People go on holiday to Scotland. They fall in love with the hills, heather, and the Highland cattle and they are amused at the exceedingly small number of people who actually wear kilts. They want to take a memento home. They've heard bits and pieces of music from the pipers on the Royal Mile or the 'Jolly Scottish Tartan Tunes' tape that was played in the tour bus, so they head to the nearest music shop and the 'Scottish' section. To their delight it has exactly what they're looking for: 'Loch Lomond', 'Amazing Grace', 'My Heart's in the Highlands' and many other fine tunes. What they don't realise is that right next to it is the 'Folk' section which is (oddly enough) absent of tourists. What is the difference? There should be no need for the two separate sections, should there?

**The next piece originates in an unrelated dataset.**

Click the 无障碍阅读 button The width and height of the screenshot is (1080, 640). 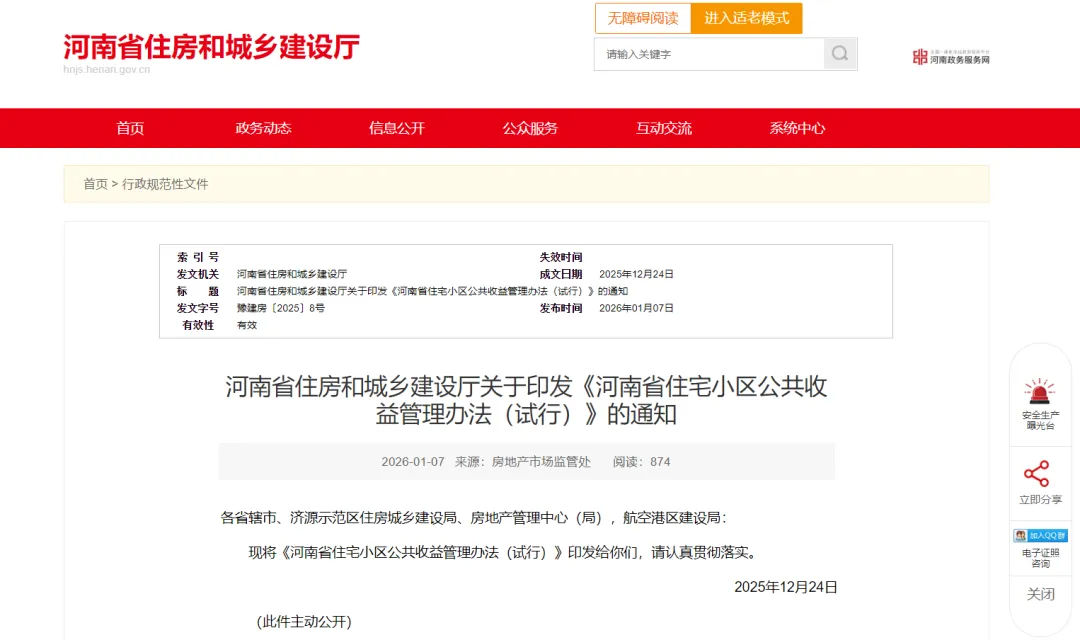[x=643, y=18]
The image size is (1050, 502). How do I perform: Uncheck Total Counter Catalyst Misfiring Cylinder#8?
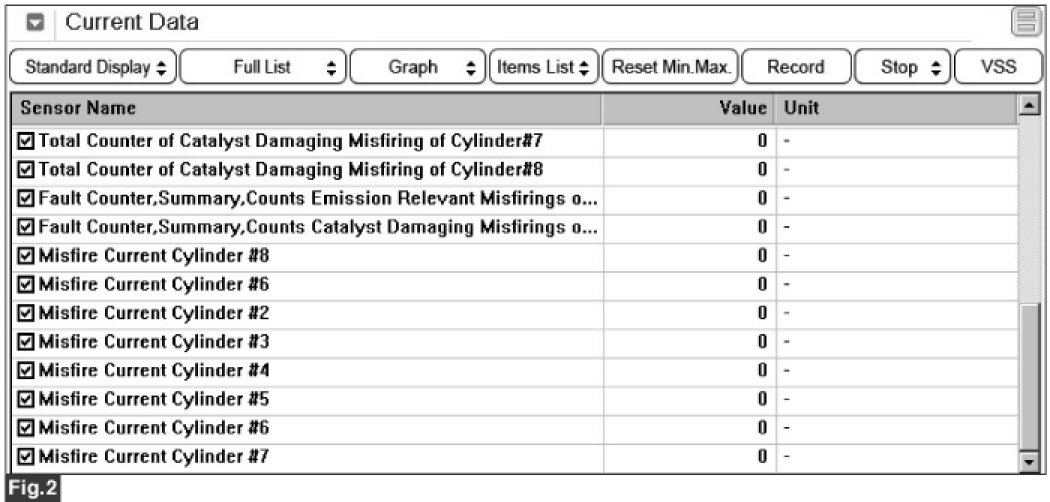pos(27,169)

The CD they have bought is not what they think it is (ie, it is not real Scottish traditional music). As any Scottish person who knows such things will tell you, you need to rake through the Folk section to find true Scottish music. The sad thing is that many Scottish people don't realise this any more than the tourists do.
Many people have arguments over words like 'Folk' and 'Traditional' but few would argue with the fact that music that is truly 'traditional' should come from the grass roots - the people who have lived and died the life that they are portraying in the music. This has all the passion, commitment and musical integrity you would expect but it does not live up to what people would like to think Scotland is all about. However, facts have never been allowed to spoil a good story, so a music which was obviously Scottish had to be created. In step the music halls of the early to mid-20th Century.
Songs had to be sung by someone in a kilt or, failing that, a tartan skirt. They had to be either jolly and amusing (haggis, neeps and tatties) or romantic and misty-eyed (hills, heather and glens). People had to like the singer so he/she had better be trained in the art - hence the tags 'Scottish tenor' or 'Scottish soprano' which never failed to pull in the crowds. Roots were forgotten, a false picture was painted but money was made which was all that mattered.
Sadly, the damage was done and this still prevails today. The fictional-but-accurate tourists painted earlier still go looking for the CD with the nicest tartan cover.
The message of this is that there is an alternative. When you come to Scotland, have a look; better still, have a listen to the contents of the Folk section in the CD shop. You'll find a branch of music that comes straight from the heart, from the very bone of people who know what Scotland is really all about. To get you started, here's a few good examples.
Dick Gaughan is a one-man-with-guitar singer who has a voice that you either love or hate. He sings some traditional and some contemporary songs (one or two self-written as well) and he believes in everything he sings. Listen to him for 'music from the gut'.
One of his contemporaries is Brian McNeill who is a singer, songwriter, fiddle player, author, social commentator - too talented to be fair.
In contrast, there are many long-running bands who still cut ice - Jock Tamsons Bairns and The Battlefield Band are two inspiring cases. See Blazin' Fiddles for the best fiddle playing around and for pipes listen to MacUmba who show how Scottish music can be amalgamated with other traditions.
These are just a few examples. Many more can be found on the links pages of the Penicuik Folk Club website. There are also links to many other clubs, festivals, venues and web resources that tell you more about the music of Scotland.
Scottish music is not stuck in the past. It has its roots in the past but is also looking to the future. A new generation is in residence now and it sounds fantastic.